According to Lucky Dogs manager Jerry Strahan, who titled his 1999 memoir Managing Ignatius: The Lunacy of Lucky Dogs and Life in the Quarter, if a vendor’s cash box is short at the end of his or her shift (as Ignatius Reilly’s often was) the problem is more likely to stem from overdrinking than from overeating. Vendors have been known to ditch their carts in alleys and spend their profits at the nearest bar, or to use the money to take a spontaneous trip out of town. Lucky Dogs vendors can be arrested and charged with “failure to pay a food bill” if they do not turn in their proceeds. A Lucky Dogs manager makes supply runs and cash pickups throughout each shift, and special arrangements are made to transport cash during busy times, such as Mardi Gras.

The sight of giant wieners being pushed through downtown traffic by Lucky Dogs vendors wearing their company-issued red-and-white striped shirts is part of the rhythm of life in New Orleans. The exodus of carts from Lucky Dogs headquarters at 617 Gravier Street to the French Quarter signals the beginning of another night of tourist-based commerce. When the company was founded, the cart garage was located at 1307 St. Charles Avenue, but it moved to 211 Decatur Street in the 1970s. Some of the most outrageous stories in Strahan’s memoir stem from this Decatur Street refuge of eccentric Lucky Dogs vendors and their interactions with the wild possibilities of the French Quarter just outside their door. Its headquarters are now located at 517 Gravier Street.

Memorialized in Literature

In Toole’s Pulitzer Prize–winning comic novel A Confederacy of Dunces, Ignatius Reilly is a slovenly, elephantine, 30-year-old man who lives with his widowed mother on Constantinople Street in uptown New Orleans.
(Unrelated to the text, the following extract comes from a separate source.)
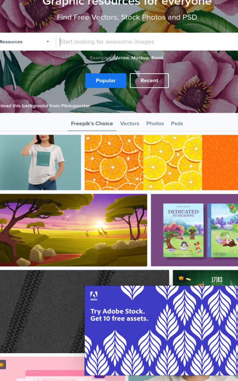238x381 pixels.
Task: Choose the Recent button
Action: 149,81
He prefers to spend his days playing his lute and pontificating about metaphysics and the decline of American morals, but his indolent routine is destroyed when his mother forces him to get a job. One day, after failing as an office worker, he wanders into Paradise Vendors and eats four hot dogs he cannot pay for. Threatened with arrest, he agrees to push a Paradise hot dog cart to work off his debt.

Mrs. Reilly is appalled that her son is a “weenie man” working out on the streets “like a bum.” To Ignatius, his mother’s dismay gives the job a certain appeal. He likes being away from the direct supervision of a boss and enjoys wearing his uniform white smock because it “flows freely around the human form” like an academic gown. When his boss demands that he wear a red sateen pirate’s scarf and a novelty earring while working near Pirate’s Alley, Ignatius thinks he “appears fetching in a rather dramatic way,” but his mother laments that he’s “dressed like a Mardi Gras” and makes plans to have him committed to the mental ward at Charity Hospital.
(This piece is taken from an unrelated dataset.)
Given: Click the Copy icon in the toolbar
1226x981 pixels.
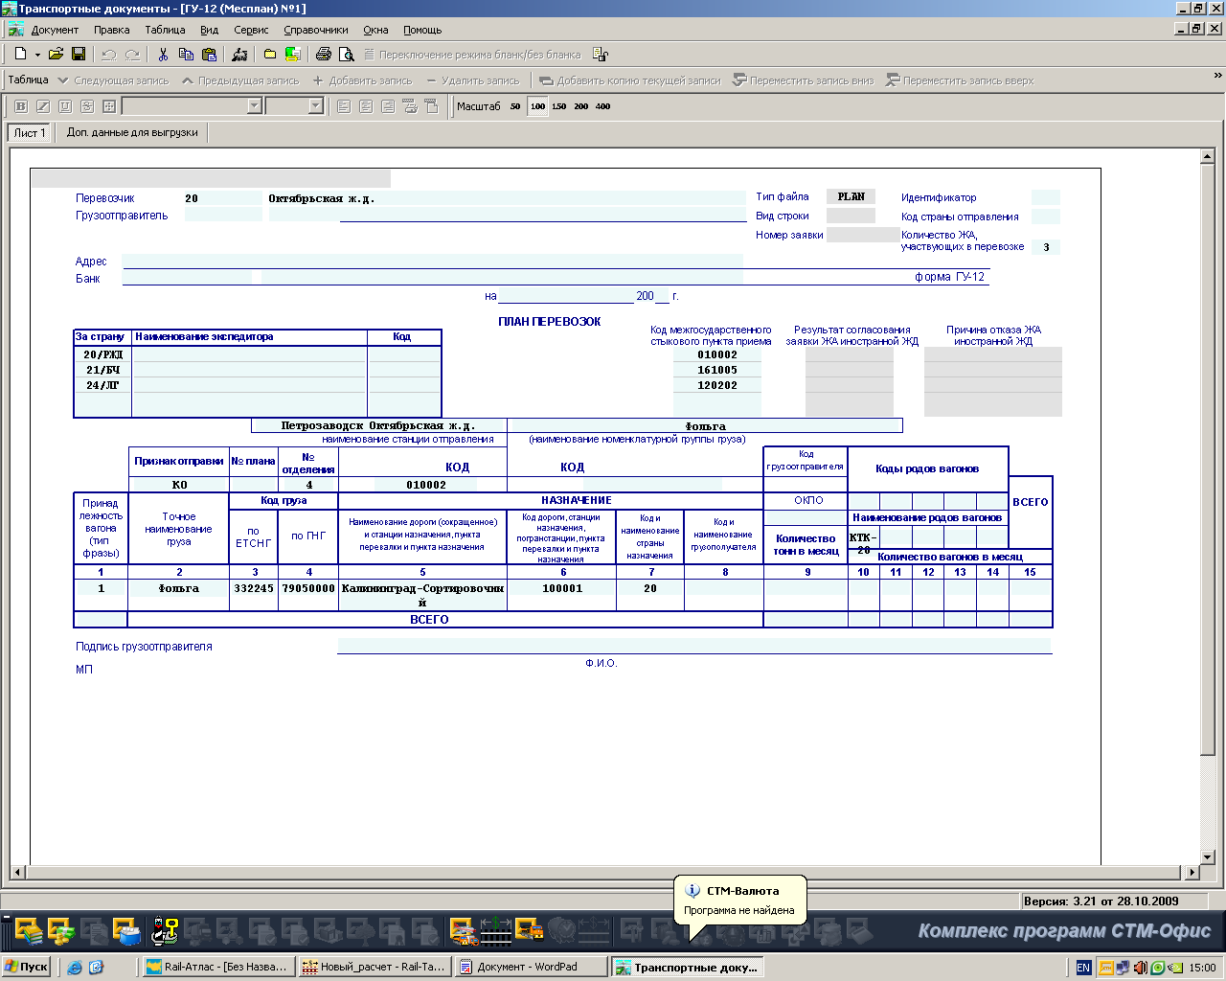Looking at the screenshot, I should coord(186,55).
In truth, Lucky Dogs vendors do not wear costumes, but there has never been any doubt about the connection between the fiction of Paradise hot dogs and the reality of Lucky Dogs. The link between Lucky Dogs and Paradise Vending is further strengthened by a quirk of New Orleans zoning. By law, the only hot dog carts permitted to operate in the French Quarter are those owned by Lucky Dogs. This law was upheld by the US Supreme Court in 1976 in the case New Orleans v. Dukes. Nancy Dukes was the co-owner of Louisiana Concessions, a company that sold snacks and drinks from a homemade vending cart in the Quarter. In 1972, in an attempt to maintain the historic character of the neighborhood, the city decreed that only businesses that had been operating in the Quarter since 1964 could sell food from carts in the area. The only two food vendors that met this qualification were Lucky Dogs and an ice cream seller named Oliver Roberts. Dukes argued unsuccessfully that the ordinance created a monopoly and violated her rights under the Fourteenth Amendment.